* _TASK STATEMENT_
All lines of the material below that include the string "Given" are to be copied.

* _SUPPLIED RECORDS_
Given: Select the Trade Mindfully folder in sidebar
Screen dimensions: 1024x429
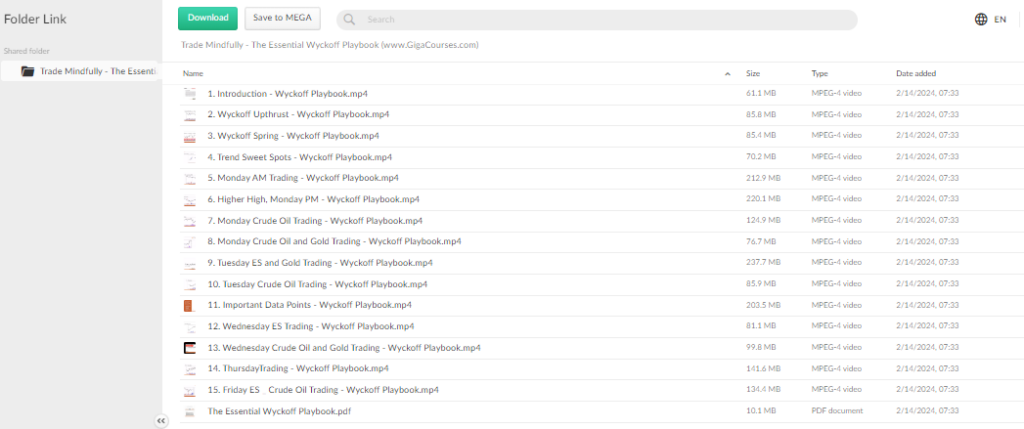Looking at the screenshot, I should 97,71.
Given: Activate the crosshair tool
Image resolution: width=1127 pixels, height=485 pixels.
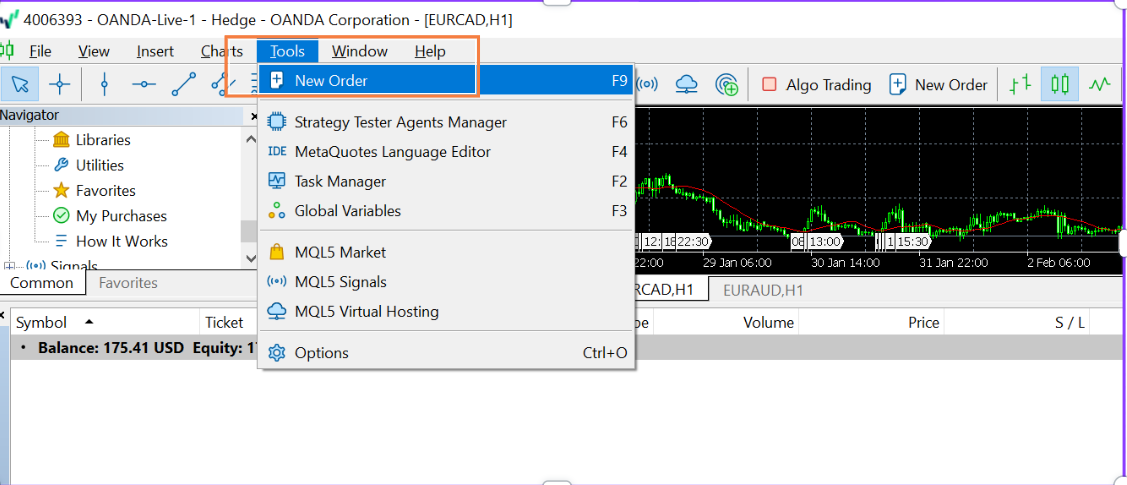Looking at the screenshot, I should pos(59,84).
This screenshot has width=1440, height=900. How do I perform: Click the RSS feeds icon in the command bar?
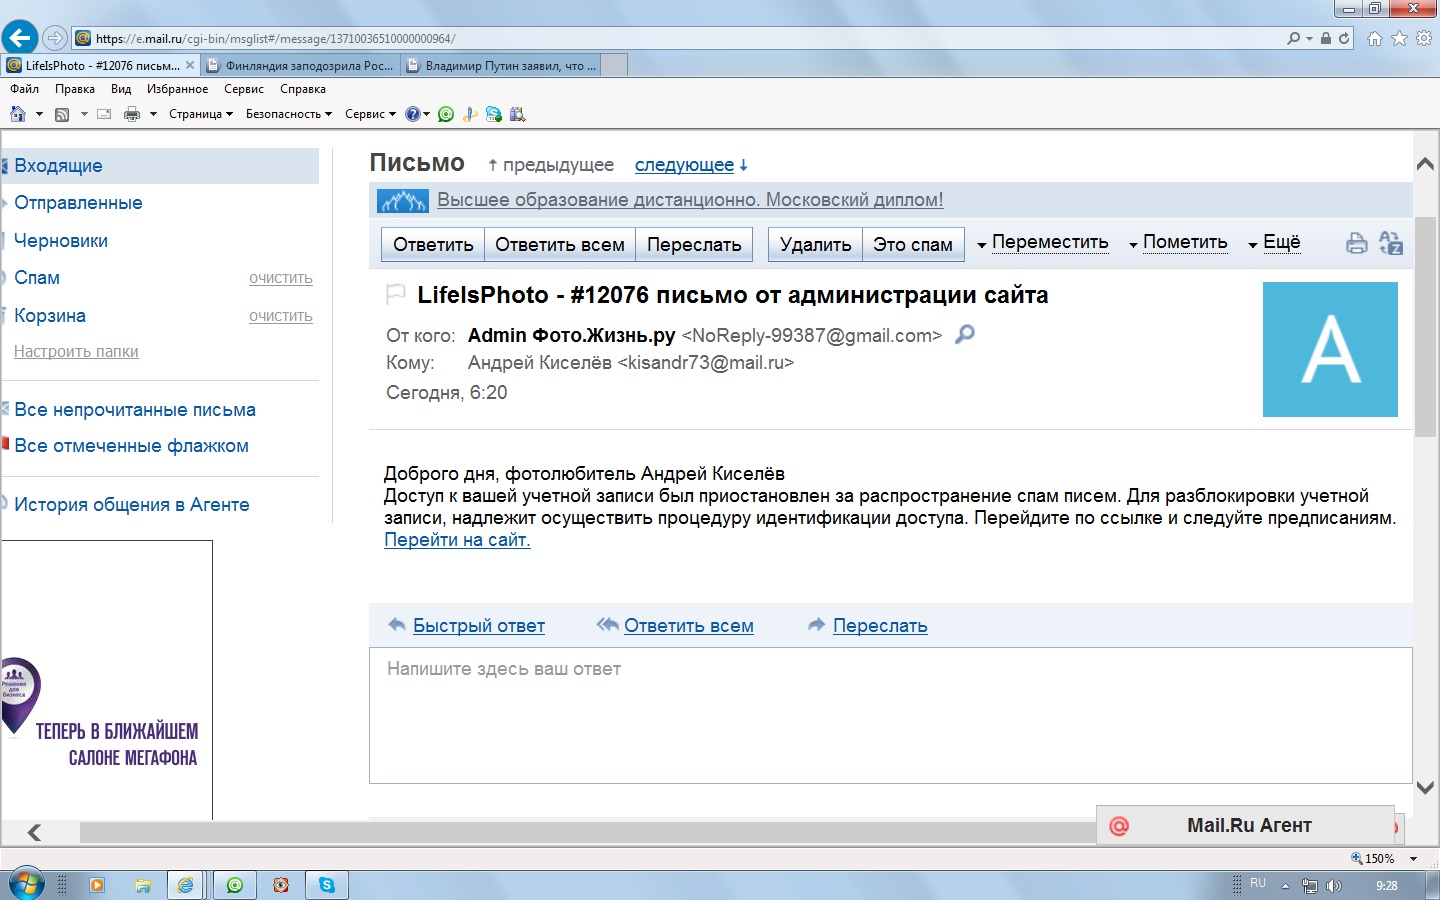(x=62, y=114)
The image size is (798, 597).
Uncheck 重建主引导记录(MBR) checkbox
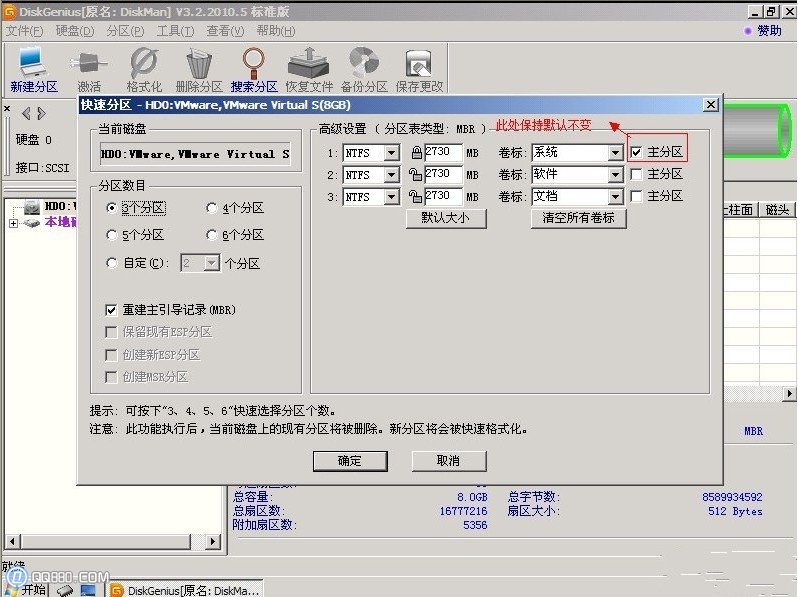tap(111, 310)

* _SOLVED PROBLEM_
Given: Select the Trade Mindfully folder in sidebar
Given: Activate the crosshair tool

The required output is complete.